IRVING, Texas – There are more undrafted captains for the Cowboys for the 2014 season than drafted ones.
Tony Romo and Jason Witten have been mainstays as the two offensive captains and remain that way, and Dan Bailey is once again the special teams captain. The two captains representing the defense this year are Barry Church and Justin Durant.
With DeMarcus Ware gone and Sean Lee injured for the 2014 season, Church and Durant are the newcomers to the group of five captains. In Church, Romo and Bailey, three of the Cowboys' five captains were undrafted players.
Head coach Jason Garrett said Church, who was named the team's 2013 Defensive MVP at the annual kickoff luncheon, has shown what he's all about. This is just another example of him taking advantage of an opportunity.
"An undrafted free agent that's come in here and told us he needs to make this football team and shows us every day he deserves to be a part of that," Garrett said. "Everything we've asked him to do since he's been here, he's always overproduced."
Church led the Cowboys with 133 tackles last season in his first year back from a torn Achilles. [embedded_ad]
"There were questions about whether or not he could play on defense, is he only a special teams guy, is he only a down low player, can he play on the back end, and every turn he's stepped up and done some really good things for us," Garrett said. "Again, was the MVP of our defense last year and continued to get better and better and has got some natural leadership qualities to him. Guys gravitate towards him, just the way he goes about his business, how he plays, and it's a well-deserved honor for him."
As for Durant, he's been the most consistent linebacker at training camp in a year some considered him a bubble player to start out with. That's certainly no longer the case. Garrett said Durant's stepped up after the Cowboys lost Lee, and that's what they needed.

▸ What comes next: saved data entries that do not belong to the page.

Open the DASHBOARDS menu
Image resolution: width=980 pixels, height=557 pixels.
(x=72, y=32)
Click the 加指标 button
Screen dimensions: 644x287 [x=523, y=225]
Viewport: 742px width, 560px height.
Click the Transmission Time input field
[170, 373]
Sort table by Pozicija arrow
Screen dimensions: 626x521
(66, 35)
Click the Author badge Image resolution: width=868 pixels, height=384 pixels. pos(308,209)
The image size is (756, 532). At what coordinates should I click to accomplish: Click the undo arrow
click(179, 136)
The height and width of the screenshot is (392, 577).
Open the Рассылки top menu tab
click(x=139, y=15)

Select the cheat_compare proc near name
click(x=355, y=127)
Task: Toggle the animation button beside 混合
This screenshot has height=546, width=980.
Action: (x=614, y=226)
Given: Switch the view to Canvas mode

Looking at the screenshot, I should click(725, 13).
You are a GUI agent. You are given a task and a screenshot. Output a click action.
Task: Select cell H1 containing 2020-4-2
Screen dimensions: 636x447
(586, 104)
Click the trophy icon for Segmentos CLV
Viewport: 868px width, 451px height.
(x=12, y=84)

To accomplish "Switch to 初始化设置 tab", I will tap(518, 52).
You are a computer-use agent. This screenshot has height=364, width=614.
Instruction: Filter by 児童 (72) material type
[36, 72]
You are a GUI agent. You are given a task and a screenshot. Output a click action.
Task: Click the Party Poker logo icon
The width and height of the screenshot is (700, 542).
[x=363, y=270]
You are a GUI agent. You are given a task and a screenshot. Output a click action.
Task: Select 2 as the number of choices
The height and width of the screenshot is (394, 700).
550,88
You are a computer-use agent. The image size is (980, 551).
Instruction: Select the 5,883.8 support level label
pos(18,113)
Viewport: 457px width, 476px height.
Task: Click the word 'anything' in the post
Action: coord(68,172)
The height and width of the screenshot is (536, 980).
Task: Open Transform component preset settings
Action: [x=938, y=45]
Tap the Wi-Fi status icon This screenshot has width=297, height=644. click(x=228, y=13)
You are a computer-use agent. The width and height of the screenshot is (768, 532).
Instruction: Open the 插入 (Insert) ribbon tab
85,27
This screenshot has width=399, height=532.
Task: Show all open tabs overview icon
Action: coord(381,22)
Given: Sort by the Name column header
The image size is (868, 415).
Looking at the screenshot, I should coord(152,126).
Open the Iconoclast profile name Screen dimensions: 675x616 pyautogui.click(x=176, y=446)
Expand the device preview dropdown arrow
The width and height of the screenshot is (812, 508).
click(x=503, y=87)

"Justin's really taken the bull by the horns and shown us that he needs to be the leader of that defense," Garrett said. "He's very comfortable making calls, making adjustments and maybe more than anything else, he does it with his play every day in practice. In the preseason games, he brings it and again, guys gravitate towards that and really respect that."
Durant admittedly isn't the most vocal player on the team, but that's not why he won the award. It's because of how he performed on the field every day.
He said he's humbled and honored that his teammates chose him to be one of the leaders.
"I think they saw how dedicated I was coming in, how hard I worked, the plays that I was making during camp and just overall what they think I brought to the team," Durant said. "I think that I'm just a person who, not really much of a talker, but just try to go out there and lead by example. The guys, they definitely have respected that."
Durant will likely be the linebacker to relay the calls and make the defensive adjustments this season from the weak side linebacker spot. That's a role typically reserved for the middle linebacker, but they trust Durant with it.
That ability to do whatever is asked of him, even make the calls, is just part of his versatility. Durant's capable of playing any of the three linebacker spots, starting camp in the middle and now moving over to the weak side. He also played on the strong side last season.
"Versatility certainly makes you valuable," Garrett said. "He's had an ability to play each of those spots on that defense - the Mike, the Will and the Sam. You need your linebackers to be able to do that… He's proven that he can be really effective at all three spots."